Many of us learn that dating and marriage are much different in reality than appears on television, or in Disney movies.
Most couples report that they struggle in their relationship, and yet, it’s hard to know what to do about it. Everyone else seems so happy, especially on Facebook. There are thousands of books available about relationships and love, but where do you start? Like many people, you might want to seek help from a pastor or other mentor, but do you really want to open up about your sex life with someone you see all the time?
It’s easy to bury your head in the sand. The average couple waits 7 years after first feeling frustrated before seeking help. 7 years!
At Omaha Psychotherapy we believe that couples therapy is the best place to work on this stuff. We also believe that seeking support for your primary relationship is the best thing you can do for yourself, your partner, and any children or potential future children.
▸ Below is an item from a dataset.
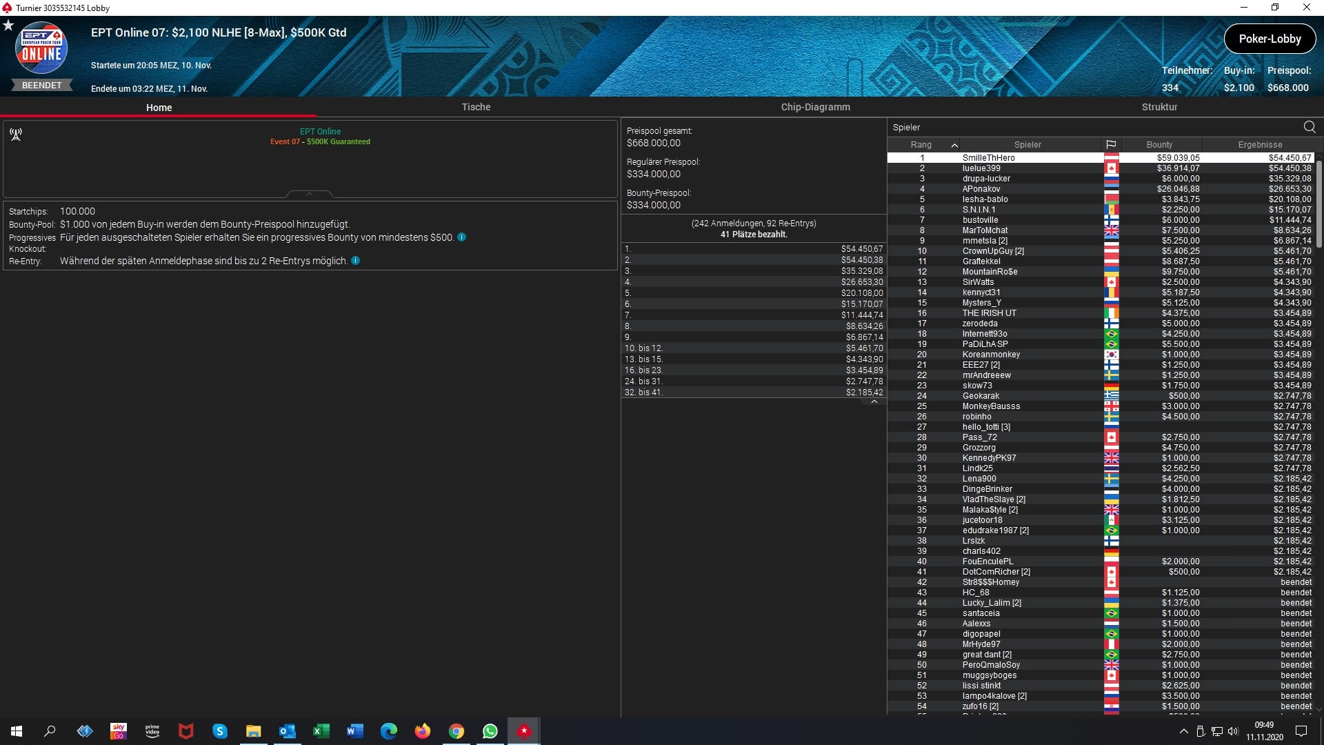The image size is (1324, 745).
Task: Click the player search magnifier icon
Action: 1310,127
It’s the ultimate gift. There is NO shame in seeking support.
We have lots of experience (personal and professional), training, and resources in helping couples get to a better place. While working on your relationship IS hard, it can also be fun.
We believe that love should be given a chance, and that most relationships can be saved. And when everyone involved agrees that it might be best to part ways, we can help you do that in a healthy way as well. Our approach towards couples therapy is not only about solving problems and improving communication, but also about helping couples create new relationships where each person feels heard and respected.
Connection with others is what makes life meaningful and worth living. We all know how much joy relationships with others can bring. Giving and receiving love is one of life’s greatest pleasures.
We don’t think anyone is born with the skills to be a perfect life partner. Marriage, like all types of relationships, takes a lot of work. It’s not easy, but we believe that there are certain tools and skills that people can learn to use to become better partners and to be happier and more fulfilled in the relationship.
Here are examples of couples we’ve successfully worked with:
- Couples who are newly dating who want to learn better communication skills
- Couples who are engaged or thinking about taking the next step who want to do premarital counseling
- Couples who are newly married who want to work through issues with family boundaries or financial issues
- Couples who are struggling with sex and intimacy
- Couples who are considering divorce or separation
- Couples where infidelity has occurred
- Couples who are struggling with parenting issues
- Couples where one partner has been recently diagnosed with an illness
- Couples where there might be some Narcissism or Co-dependency at play
- Couples who are gay or lesbian
In couples counseling each partner has an opportunity to be heard and to share wants, needs and desires. New communication skills and tools are learned and practiced. Healthy boundaries are created. Shared goals are identified. Relationships are strengthened and individuals feel heard, respected, and understood.